There was a general slither of chairs on floors as the newcomers took over the best seats. One Life Guard trooper who was slow about vacating his chair was dumped unceremoniously on the sanded floor; half a dozen sets of eyes tracked him like gun turrets turning as he came up cursing and reaching for the knife in his boot. The Life Guardsman looked over his shoulder, calculated odds, and pushed out of the room. The hard-eyed girl who'd been with him hung over the shoulder of the chair's new occupant. The men hung their sword belts on the backs of their chairs and called for service.

"T'Messer Raj," one said, raising a glass. "While 'e's been a-leadin' us, nivver a one's been shot runnin' away!"

* * *

– they do not hate you. they fear you, for they know you will expend them without hesitation if necessary. but they know raj whitehall will lead from the front, and that with him they have conquered the world.

"Then they're fools," Raj said flatly.

"They're men," Thom said. "All men die, whether they go for soldiers or not. But maybe you've given them something that makes the life worth it, just as you have Center's Plan to rebuild civilization throughout the universe."

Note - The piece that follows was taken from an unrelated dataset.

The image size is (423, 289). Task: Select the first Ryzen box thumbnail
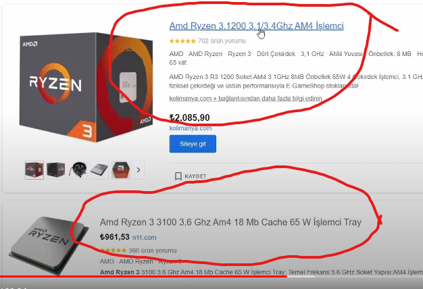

They exchanged the embrahzo again. Thom stepped back and froze, his body once again in Center's timeless stasis.

Raj turned and took a deep breath. "Can't die deader than dead," he murmured to himself.

CHAPTER TWO

The great corridor outside the Audience Hall shone with the delicate colored marble and semiprecious stone that made up the intaglio work of the floor. The walls were arched windows on the outer side, and religious murals on the inner-icons of the Saints, lives of the martyrs, stars, starships, Computers calling forth Order from Primeval Chaos. Though the day was overcast, hidden gaslights threw a bright radiance through mirrors.

Soldiers in the black uniforms and black breastplates of the Life Guards stood along the walls every few paces, rifles at port; officers had their swords drawn and the points resting at their boots. The uniforms were Capital-crisp, but the faces under the plumed helmets were closed and watchful-square beak-nosed faces, dark and hard, on men slightly bowlegged from riding as soon as they could walk. The Life Guards were recruited from the Barholm family estates back in Descott county, from vakaros and yeoman-tenant rancheros. When Descotters ate a man's salt they took the responsibilities seriously, in the main.

Suzette adjusted Raj's cravat, beneath the high wing collar of the dress-uniform jacket. There was a fixed, intent look on her face. Raj recognized it; it was the look you got when the overall situation was completely out of control, so you focused on the immediate skill you could master. Suzette had been brought up in East Residence, and her family had been patrician for fourteen generations. Court etiquette-and the intricate currents of court intrigue-were as much her heritage as the saddle of a war-dog or the hilt of a saber were to him.

He'd seen the same look on a Brigade trooper's face, adjusting the grip on his sword and the angle of the blade-as he rode into the muzzle of a cannon loaded with grapeshot.

Three of his Companions were standing around, with similar expressions. They were looking at the Life Guards, and figuring the odds on a firefight if an order came through to arrest Raj on the spot. Not good, he thought.